***** Material supplied
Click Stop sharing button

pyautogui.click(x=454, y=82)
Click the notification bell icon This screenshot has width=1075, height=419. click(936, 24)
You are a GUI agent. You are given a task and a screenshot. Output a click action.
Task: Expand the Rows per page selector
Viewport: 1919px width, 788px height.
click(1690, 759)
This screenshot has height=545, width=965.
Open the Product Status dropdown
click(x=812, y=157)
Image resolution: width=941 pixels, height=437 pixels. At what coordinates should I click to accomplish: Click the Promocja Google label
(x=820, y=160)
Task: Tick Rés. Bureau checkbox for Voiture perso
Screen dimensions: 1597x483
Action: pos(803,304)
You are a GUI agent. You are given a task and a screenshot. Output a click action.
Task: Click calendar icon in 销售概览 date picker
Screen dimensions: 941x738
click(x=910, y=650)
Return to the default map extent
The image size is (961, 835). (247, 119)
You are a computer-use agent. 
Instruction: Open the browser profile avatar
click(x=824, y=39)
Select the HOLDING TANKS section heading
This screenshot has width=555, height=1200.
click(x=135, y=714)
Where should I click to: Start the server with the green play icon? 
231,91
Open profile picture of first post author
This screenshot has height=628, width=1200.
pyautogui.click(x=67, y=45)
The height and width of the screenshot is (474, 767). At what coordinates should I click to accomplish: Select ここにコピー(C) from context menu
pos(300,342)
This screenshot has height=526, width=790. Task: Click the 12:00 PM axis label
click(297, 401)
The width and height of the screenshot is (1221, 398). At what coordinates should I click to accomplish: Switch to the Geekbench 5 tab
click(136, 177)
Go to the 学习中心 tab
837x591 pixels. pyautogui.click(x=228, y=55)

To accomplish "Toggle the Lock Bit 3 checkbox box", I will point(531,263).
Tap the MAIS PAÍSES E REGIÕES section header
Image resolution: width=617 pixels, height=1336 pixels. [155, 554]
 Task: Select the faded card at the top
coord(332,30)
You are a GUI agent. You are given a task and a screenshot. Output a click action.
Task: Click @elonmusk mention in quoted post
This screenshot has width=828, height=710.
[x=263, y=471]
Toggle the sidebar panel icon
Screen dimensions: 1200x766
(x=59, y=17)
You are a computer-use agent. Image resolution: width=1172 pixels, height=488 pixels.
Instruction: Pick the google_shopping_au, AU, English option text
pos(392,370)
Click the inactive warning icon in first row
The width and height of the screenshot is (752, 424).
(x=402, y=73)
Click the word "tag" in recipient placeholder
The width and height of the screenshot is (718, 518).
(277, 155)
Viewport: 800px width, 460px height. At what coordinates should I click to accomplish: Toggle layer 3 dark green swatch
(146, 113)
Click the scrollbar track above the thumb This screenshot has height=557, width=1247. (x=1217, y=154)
**********
Your instructions: Repeat the material word for word, in full.

Response:
Click Stop sharing button

pyautogui.click(x=454, y=82)
Click the notification bell icon This screenshot has width=1075, height=419. click(936, 24)
You are a GUI agent. You are given a task and a screenshot. Output a click action.
Task: Expand the Rows per page selector
Viewport: 1919px width, 788px height.
click(1690, 759)
This screenshot has height=545, width=965.
Open the Product Status dropdown
click(x=812, y=157)
Image resolution: width=941 pixels, height=437 pixels. At what coordinates should I click to accomplish: Click the Promocja Google label
(x=820, y=160)
Task: Tick Rés. Bureau checkbox for Voiture perso
Screen dimensions: 1597x483
Action: pos(803,304)
You are a GUI agent. You are given a task and a screenshot. Output a click action.
Task: Click calendar icon in 销售概览 date picker
Screen dimensions: 941x738
click(x=910, y=650)
Return to the default map extent
The image size is (961, 835). (247, 119)
You are a computer-use agent. 
Instruction: Open the browser profile avatar
click(x=824, y=39)
Select the HOLDING TANKS section heading
This screenshot has width=555, height=1200.
click(x=135, y=714)
Where should I click to: Start the server with the green play icon? 
231,91
Open profile picture of first post author
This screenshot has height=628, width=1200.
pyautogui.click(x=67, y=45)
The height and width of the screenshot is (474, 767). At what coordinates should I click to accomplish: Select ここにコピー(C) from context menu
pos(300,342)
This screenshot has height=526, width=790. Task: Click the 12:00 PM axis label
click(297, 401)
The width and height of the screenshot is (1221, 398). At what coordinates should I click to accomplish: Switch to the Geekbench 5 tab
click(136, 177)
Go to the 学习中心 tab
837x591 pixels. pyautogui.click(x=228, y=55)

To accomplish "Toggle the Lock Bit 3 checkbox box", I will point(531,263).
Tap the MAIS PAÍSES E REGIÕES section header
Image resolution: width=617 pixels, height=1336 pixels. [155, 554]
 Task: Select the faded card at the top
coord(332,30)
You are a GUI agent. You are given a task and a screenshot. Output a click action.
Task: Click @elonmusk mention in quoted post
This screenshot has width=828, height=710.
[x=263, y=471]
Toggle the sidebar panel icon
Screen dimensions: 1200x766
(x=59, y=17)
You are a computer-use agent. Image resolution: width=1172 pixels, height=488 pixels.
Instruction: Pick the google_shopping_au, AU, English option text
pos(392,370)
Click the inactive warning icon in first row
The width and height of the screenshot is (752, 424).
(x=402, y=73)
Click the word "tag" in recipient placeholder
The width and height of the screenshot is (718, 518).
(277, 155)
Viewport: 800px width, 460px height. At what coordinates should I click to accomplish: Toggle layer 3 dark green swatch
(146, 113)
Click the scrollbar track above the thumb This screenshot has height=557, width=1247. (x=1217, y=154)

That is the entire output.